Eso también estaba en clave: la mezquita era un sitio a algunos kilómetros de distancia donde se encontraban tres valles.
—Repito: En la mezquita.
—Hoy es domingo.
Eso no estaba en clave: era una simple precaución por si el individuo que anotaba el mensaje no se diera cuenta de que ya había pasado la medianoche. En ese caso el contacto de Jean-Pierre llegaría a la reunión con un día de anticipación.
—Repito: Hoy es domingo.
—Cambio y cierro.
Jean-Pierre volvió a plegar la antena y se puso la radio en el bolsillo. Después bajó del risco y se dirigió al río.
Se desvistió con rapidez. Del bolsillo de su camisa sacó un cepillo de uñas y una pequeña pastilla de jabón. El jabón escaseaba, pero él, como Médico, tenía prioridad.

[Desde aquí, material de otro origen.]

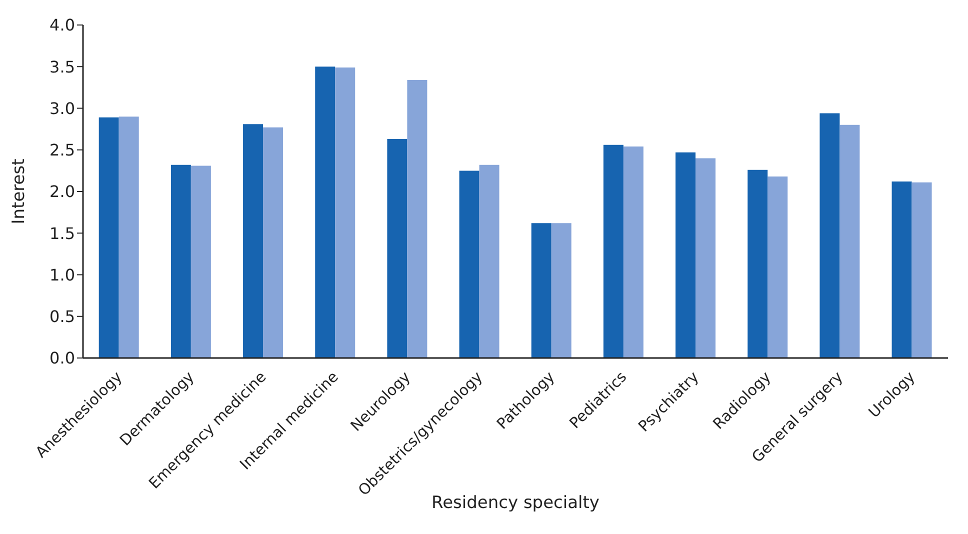  Describe the element at coordinates (516, 503) in the screenshot. I see `x-axis-title: Residency specialty` at that location.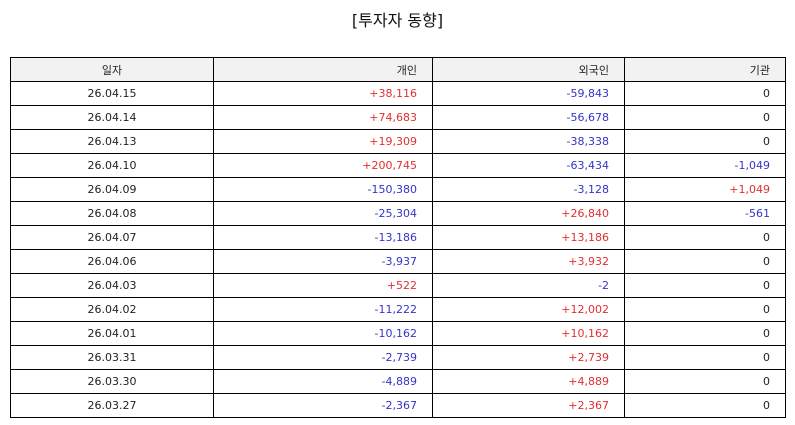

Se metió cautelosamente en el río de los Cinco Leones, se arrodilló en el agua y se echó por encima el agua helada. Se enjabonó el cuerpo y el cabello, después tomó el cepillo y empezó a restregarse las piernas, el vientre, el pecho, la cara, los brazos y las manos. Se dedicó especialmente a sus manos, que enjabonó una y otra vez. Arrodillado en las sombras, desnudo y temblando de frío bajo las estrellas, se frotó y se frotó como si le resultara imposible detenerse.